An inside look at David Ortiz’s last moments in a Red Sox uniform
David Ortiz arrived at Fenway Park early Monday afternoon aware that it might be his last day as a player. For the first time in his career, he circled the ballpark in his car, trying to grasp the full dimensions of the potential finality.
A player who over the season’s final months typically eschewed batting practice in favor of time in the trainer’s room made a point of popping out of the dugout and into the cage before Game 3 of the American League Division Series. By his third round of hacks, he was launching comets over the Red Sox bullpen as if as a final offering of gifts to the fans.
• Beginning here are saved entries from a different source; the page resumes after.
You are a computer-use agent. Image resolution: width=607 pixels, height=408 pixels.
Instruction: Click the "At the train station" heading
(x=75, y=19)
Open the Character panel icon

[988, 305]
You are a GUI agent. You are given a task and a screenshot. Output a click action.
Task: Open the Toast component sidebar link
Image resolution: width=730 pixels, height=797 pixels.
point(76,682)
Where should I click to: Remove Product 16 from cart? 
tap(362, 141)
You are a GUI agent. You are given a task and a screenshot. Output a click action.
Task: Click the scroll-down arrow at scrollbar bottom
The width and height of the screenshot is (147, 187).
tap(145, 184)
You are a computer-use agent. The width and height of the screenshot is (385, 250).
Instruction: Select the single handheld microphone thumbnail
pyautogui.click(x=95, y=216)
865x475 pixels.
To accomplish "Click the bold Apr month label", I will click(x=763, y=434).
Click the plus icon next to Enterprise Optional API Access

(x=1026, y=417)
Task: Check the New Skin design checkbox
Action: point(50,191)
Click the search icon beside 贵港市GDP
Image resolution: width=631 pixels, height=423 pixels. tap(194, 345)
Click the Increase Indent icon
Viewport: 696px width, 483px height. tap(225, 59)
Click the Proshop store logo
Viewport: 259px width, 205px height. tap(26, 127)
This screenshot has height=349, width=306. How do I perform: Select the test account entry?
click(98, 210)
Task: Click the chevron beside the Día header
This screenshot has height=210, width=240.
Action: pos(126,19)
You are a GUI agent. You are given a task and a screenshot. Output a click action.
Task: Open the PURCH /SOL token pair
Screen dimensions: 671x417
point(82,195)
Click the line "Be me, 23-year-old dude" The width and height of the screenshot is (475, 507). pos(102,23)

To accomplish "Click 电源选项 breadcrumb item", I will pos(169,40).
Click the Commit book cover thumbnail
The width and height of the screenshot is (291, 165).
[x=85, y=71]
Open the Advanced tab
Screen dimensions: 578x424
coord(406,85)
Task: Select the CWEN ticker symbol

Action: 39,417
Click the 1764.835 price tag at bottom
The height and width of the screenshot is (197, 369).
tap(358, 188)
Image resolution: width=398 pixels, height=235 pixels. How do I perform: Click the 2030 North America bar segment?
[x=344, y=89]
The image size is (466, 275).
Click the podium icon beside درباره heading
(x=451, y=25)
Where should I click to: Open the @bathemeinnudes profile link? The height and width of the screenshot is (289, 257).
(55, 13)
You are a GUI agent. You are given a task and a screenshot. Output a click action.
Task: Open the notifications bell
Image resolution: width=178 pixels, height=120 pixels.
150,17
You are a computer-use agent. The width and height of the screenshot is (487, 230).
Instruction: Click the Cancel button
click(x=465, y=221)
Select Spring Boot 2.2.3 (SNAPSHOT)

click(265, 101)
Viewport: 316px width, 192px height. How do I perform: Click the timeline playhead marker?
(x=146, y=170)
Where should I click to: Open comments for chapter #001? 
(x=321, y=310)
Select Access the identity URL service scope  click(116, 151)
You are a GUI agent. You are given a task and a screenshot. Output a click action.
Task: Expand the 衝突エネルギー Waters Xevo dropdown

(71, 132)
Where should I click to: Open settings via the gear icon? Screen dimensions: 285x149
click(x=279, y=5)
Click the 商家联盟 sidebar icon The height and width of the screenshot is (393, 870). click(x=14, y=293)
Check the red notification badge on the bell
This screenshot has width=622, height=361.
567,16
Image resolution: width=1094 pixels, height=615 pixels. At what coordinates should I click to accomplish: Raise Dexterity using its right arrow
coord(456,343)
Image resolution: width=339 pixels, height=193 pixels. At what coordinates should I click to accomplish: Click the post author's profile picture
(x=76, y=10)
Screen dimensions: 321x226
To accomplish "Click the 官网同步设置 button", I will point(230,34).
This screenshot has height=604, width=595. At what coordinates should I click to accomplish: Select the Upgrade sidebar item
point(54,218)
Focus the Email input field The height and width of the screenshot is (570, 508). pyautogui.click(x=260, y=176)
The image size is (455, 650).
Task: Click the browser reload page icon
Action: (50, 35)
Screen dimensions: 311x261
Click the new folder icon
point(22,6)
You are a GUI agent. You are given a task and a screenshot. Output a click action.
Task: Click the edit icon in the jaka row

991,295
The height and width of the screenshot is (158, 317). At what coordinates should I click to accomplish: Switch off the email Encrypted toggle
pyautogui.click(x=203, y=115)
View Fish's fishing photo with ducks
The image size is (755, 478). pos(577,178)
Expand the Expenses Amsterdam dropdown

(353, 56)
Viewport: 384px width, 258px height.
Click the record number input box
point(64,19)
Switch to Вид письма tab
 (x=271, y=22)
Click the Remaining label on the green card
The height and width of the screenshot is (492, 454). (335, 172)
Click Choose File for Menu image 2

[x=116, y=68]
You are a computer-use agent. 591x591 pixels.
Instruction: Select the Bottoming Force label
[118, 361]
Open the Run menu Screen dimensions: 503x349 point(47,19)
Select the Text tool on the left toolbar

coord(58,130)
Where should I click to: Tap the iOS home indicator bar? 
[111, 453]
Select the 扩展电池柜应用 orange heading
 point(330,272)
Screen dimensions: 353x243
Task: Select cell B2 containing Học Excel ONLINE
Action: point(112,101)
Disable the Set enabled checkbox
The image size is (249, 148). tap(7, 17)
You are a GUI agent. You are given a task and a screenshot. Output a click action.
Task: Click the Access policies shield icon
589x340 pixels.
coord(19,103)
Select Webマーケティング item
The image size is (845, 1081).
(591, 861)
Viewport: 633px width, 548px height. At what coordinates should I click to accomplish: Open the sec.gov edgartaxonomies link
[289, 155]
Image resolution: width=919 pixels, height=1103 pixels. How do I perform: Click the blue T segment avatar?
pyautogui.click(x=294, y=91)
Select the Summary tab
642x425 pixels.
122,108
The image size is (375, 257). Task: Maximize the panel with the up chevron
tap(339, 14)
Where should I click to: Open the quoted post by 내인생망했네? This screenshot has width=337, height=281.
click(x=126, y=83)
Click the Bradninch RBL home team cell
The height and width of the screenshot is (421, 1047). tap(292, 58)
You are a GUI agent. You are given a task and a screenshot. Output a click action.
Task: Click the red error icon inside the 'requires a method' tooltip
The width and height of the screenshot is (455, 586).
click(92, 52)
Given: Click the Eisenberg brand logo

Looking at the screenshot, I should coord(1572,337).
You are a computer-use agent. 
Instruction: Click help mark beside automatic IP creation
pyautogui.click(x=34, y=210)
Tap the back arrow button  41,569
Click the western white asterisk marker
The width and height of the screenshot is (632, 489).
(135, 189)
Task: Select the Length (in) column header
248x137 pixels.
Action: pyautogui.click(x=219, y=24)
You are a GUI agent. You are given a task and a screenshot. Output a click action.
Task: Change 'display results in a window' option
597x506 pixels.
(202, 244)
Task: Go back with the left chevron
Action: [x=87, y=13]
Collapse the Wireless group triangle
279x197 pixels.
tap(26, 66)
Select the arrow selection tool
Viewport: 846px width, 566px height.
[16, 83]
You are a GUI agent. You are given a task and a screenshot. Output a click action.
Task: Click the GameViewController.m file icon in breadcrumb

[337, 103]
He could not deliver the same in the actual game. Indeed, he did not have the opportunity to do so.
That Ortiz’s final plate appearance — bottom of the eighth, chance to tie a playoff game with something of an echo of his famous home run against the Tigers in 2013 — should feature four straight pitches off the plate, en route to a walk and an eventual departure in favor of a pinch runner, seemed too anticlimactic to stomach, even for Ortiz.
“Once I got out of the game, I was screaming at my team to put me back in it,” Ortiz said of his transformation into a cheerleading role at 9:21 p.m. “Make me wear this uniform one more day, because I wasn’t ready to be over with the playoffs.”